§ **AUSZUG ZUM LESEN**
# # # # #
# Neuer Arbeitsspeicher !



## kingkutschat (7. Mai 2004)

Hab mir vor ne Woche bei ebay ein 512 MB PC 133  SDRAM Modul gekauft.
Es kam heute und  eigendlich ganz gut, doch beim hochzählen des Arbeitsspeichers zeigt der Rechner nur 256 MB an und wenn ich unter Systemsteuerungen/System schaue steht da au nur 256MB Ram.

Nun meine Frage wie kann ich feststellen ob es auch wirklich ein 256 MBRam Modul ist?


----------



## Sergo (7. Mai 2004)

Wenn du mehr über dein PC wissen willst und ihn mal richtig schneller und aufräumen möchtest, dann eigne dir DAS irgendwie an und du wirst begeistert sein 

Benütze Tune Up schon lange, ein richtig gutes Programm! Kann ich nur weiterempfehlen!


----------



## ZweiA (8. Mai 2004)

Hi 
Bau den Ramblock einfach mal aus, normalerweise steht die Ram anzahl auf einem der eingelöteten chips "bei meinem Block is es so" ein kleiner aufkleber ist manchmal auch vorhanden, aber ob die Zahlen auf dem Aufkleber echt sind, weis man auch nicht, jeder könnte schließlich so einen aufkleber herstellen.

Mfg: ZweiA


----------
# # # # #
§ **DATENTEIL**

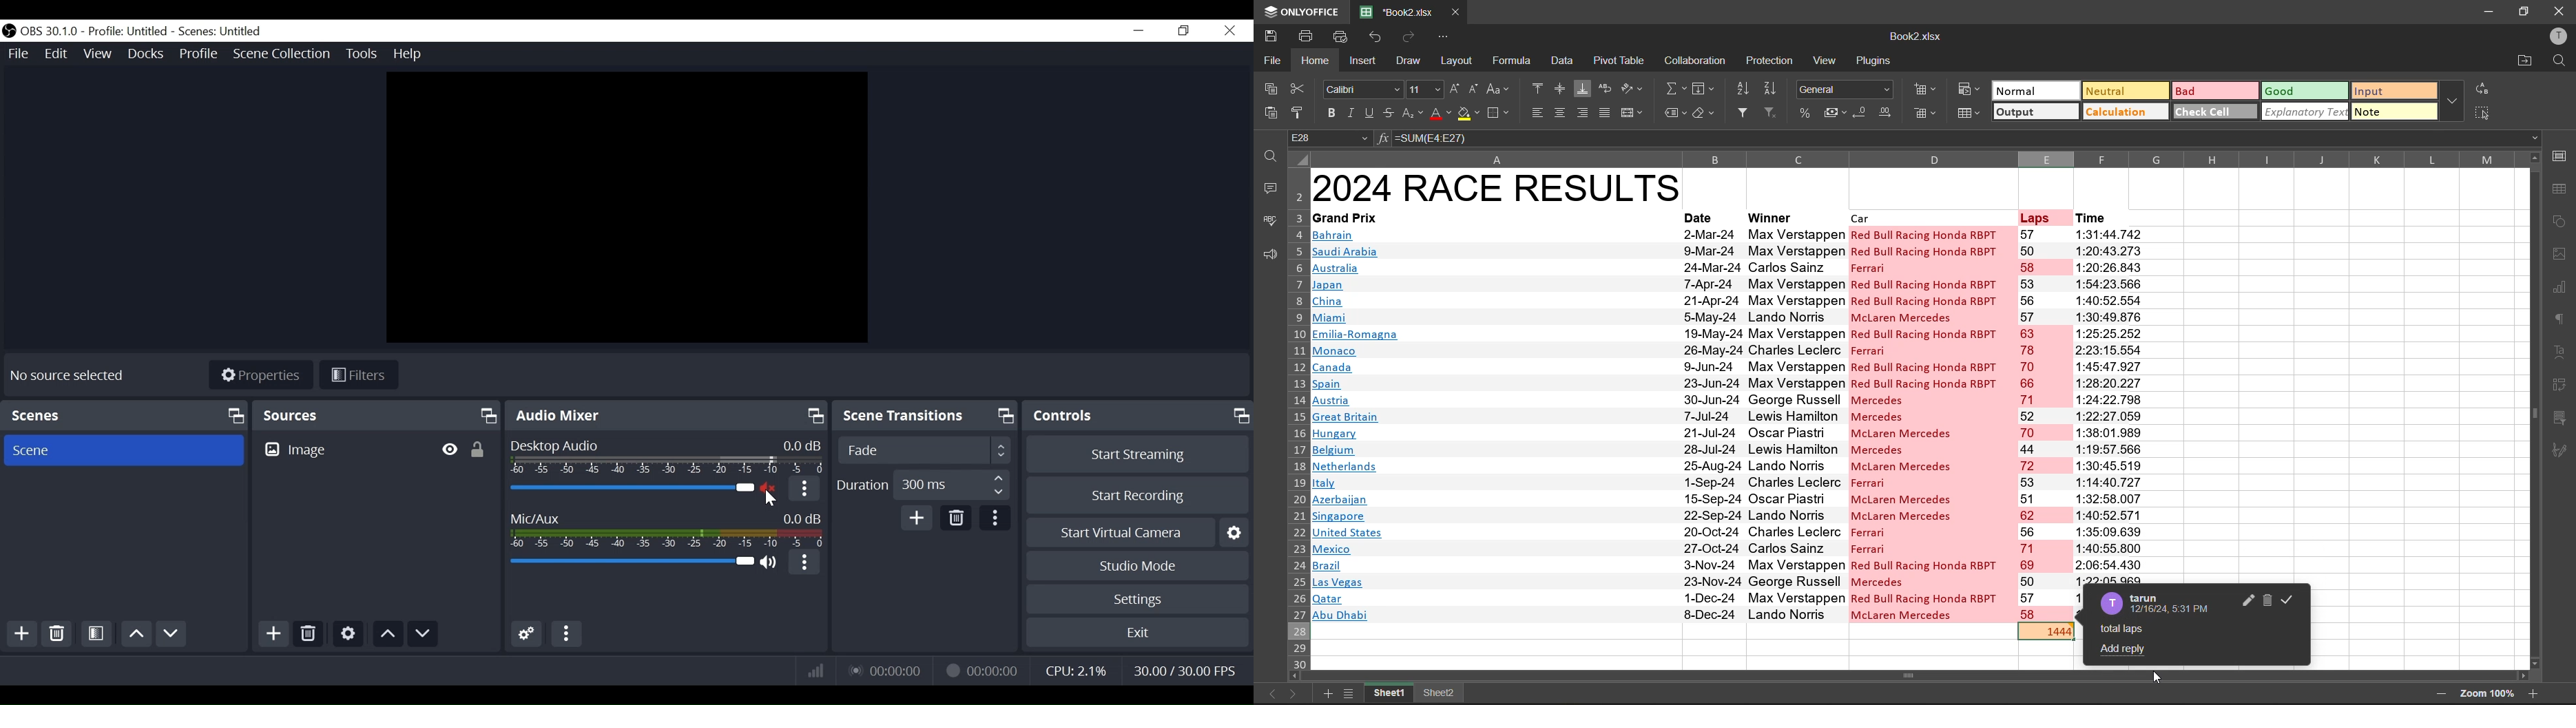 The image size is (2576, 728). I want to click on Cursor, so click(777, 501).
# # # # #
§ **ARBEITSANWEISUNGEN**
**A.** Gib aus dem Forenthread zum neuen Arbeitsspeicher den Abschnitt wortgetreu wieder, beginnend mit „Hab mir vor“ und weiter bis einschließlich „MBRam Modul ist?“.
**B.** Nenne sämtliche Benutzernamen, unter denen im Forenthread zum neuen Arbeitsspeicher geschrieben wird.

§ **DIE LÖSUNGEN**
**A.**
Hab mir vor ne Woche bei ebay ein 512 MB PC 133  SDRAM Modul gekauft.
Es kam heute und  eigendlich ganz gut, doch beim hochzählen des Arbeitsspeichers zeigt der Rechner nur 256 MB an und wenn ich unter Systemsteuerungen/System schaue steht da au nur 256MB Ram.

Nun meine Frage wie kann ich feststellen ob es auch wirklich ein 256 MBRam Modul ist?

**B.** kingkutschat, Sergo, ZweiA